The Program Header Table
is an array of structures, each structure descrbing a segment and providing information the system needs to prepare the program for execution (reference : man elf), i.e. it describes the execution view of any ELF binary where each segment hold one or more sections. PHT can be parsed to display a Sections to Segment mapping, i.e. which segment in memory will store what sections of binary.
The compile-time linker uses a linker script to map sections within segments. We can indeed prepare our own linker script and tell the linker (/usr/bin/ld) explicitly to use our linker script while preparing an executable (unlike the default one it uses - default_linker_script which can be seen with the command ld --verbose
). Writing linker scripts is a topic which is out of scope for this course.
NOTE: The program header table is actually meaningful only to binaries that are likely to build up into their process images (executable & shared objects). Relocatable binaries doesn't require a PHT as they are to be processed by the static linker before being able to execute in memory.
Lets have a look at the program header table of the file pht compiled from the source pht.c.

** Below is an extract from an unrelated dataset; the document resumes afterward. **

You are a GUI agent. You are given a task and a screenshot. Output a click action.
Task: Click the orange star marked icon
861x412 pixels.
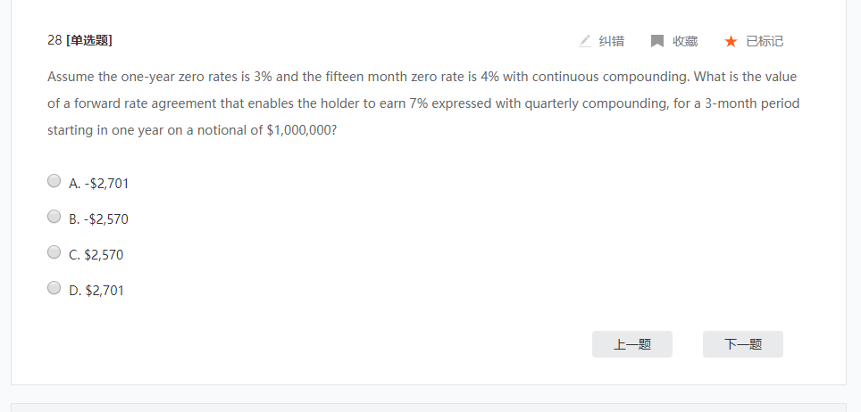(x=731, y=41)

We'll use -l
option of readelf, which displays the Program Headers/Segments for the executable.
critical@d3ad:~/BINARY_DISECTION_COURSE/ELF/PROGRAM_HEADER_TABLE$ readelf -l pht
Elf file type is EXEC (Executable file)
Entry point 0x400400
There are 9 program headers, starting at offset 64
Program Headers:
Type Offset VirtAddr PhysAddr
FileSiz MemSiz Flags Align
PHDR 0x0000000000000040 0x0000000000400040 0x0000000000400040
0x00000000000001f8 0x00000000000001f8 R 0x8
INTERP 0x0000000000000238 0x0000000000400238 0x0000000000400238
0x000000000000001c 0x000000000000001c R 0x1
[Requesting program interpreter: /lib64/ld-linux-x86-64.so.2]

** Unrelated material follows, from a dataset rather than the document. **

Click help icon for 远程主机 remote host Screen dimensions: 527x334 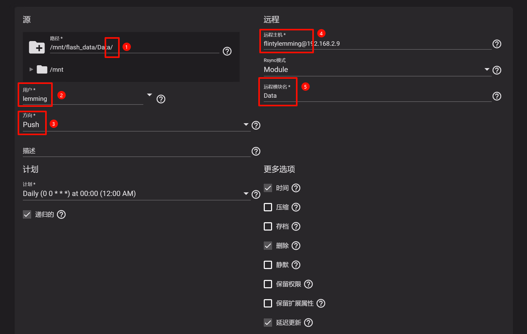(x=497, y=44)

LOAD 0x0000000000000000 0x0000000000400000 0x0000000000400000
0x00000000000008b0 0x00000000000008b0 R E 0x200000
LOAD 0x0000000000000e00 0x0000000000600e00 0x0000000000600e00
0x0000000000000230 0x0000000000000238 RW 0x200000
DYNAMIC 0x0000000000000e20 0x0000000000600e20 0x0000000000600e20
0x00000000000001d0 0x00000000000001d0 RW 0x8
NOTE 0x0000000000000254 0x0000000000400254 0x0000000000400254
0x0000000000000044 0x0000000000000044 R 0x4
GNU_EH_FRAME 0x00000000000006f8 0x00000000004006f8 0x00000000004006f8
0x0000000000000054 0x0000000000000054 R 0x4
GNU_STACK 0x0000000000000000 0x0000000000000000 0x0000000000000000
0x0000000000000000 0x0000000000000000 RW 0x10
GNU_RELRO 0x0000000000000e00 0x0000000000600e00 0x0000000000600e00
0x0000000000000200 0x0000000000000200 R 0x1
Section to Segment mapping:
Segment Sections...
00
01 .interp
02 .interp .note.ABI-tag .note.gnu.build-id .gnu.hash .dynsym .dynstr .gnu.version .gnu.version_r .rela.dyn .rela.plt .init .plt .text .abhinav .fini .rodata .eh_frame_hdr .eh_frame
03 .init_array .fini_array .dynamic .got .got.plt .data .bss
04 .dynamic
05 .note.ABI-tag .note.gnu.build-id
06 .eh_frame_hdr
07
08 .init_array .fini_array .dynamic .got
Let's analyse the output piece by piece. The first 3 lines, I guess are pretty much self explanatory, explaining the file type, the entry point of the program and the number of program headers along with offset to the beginning of PHT.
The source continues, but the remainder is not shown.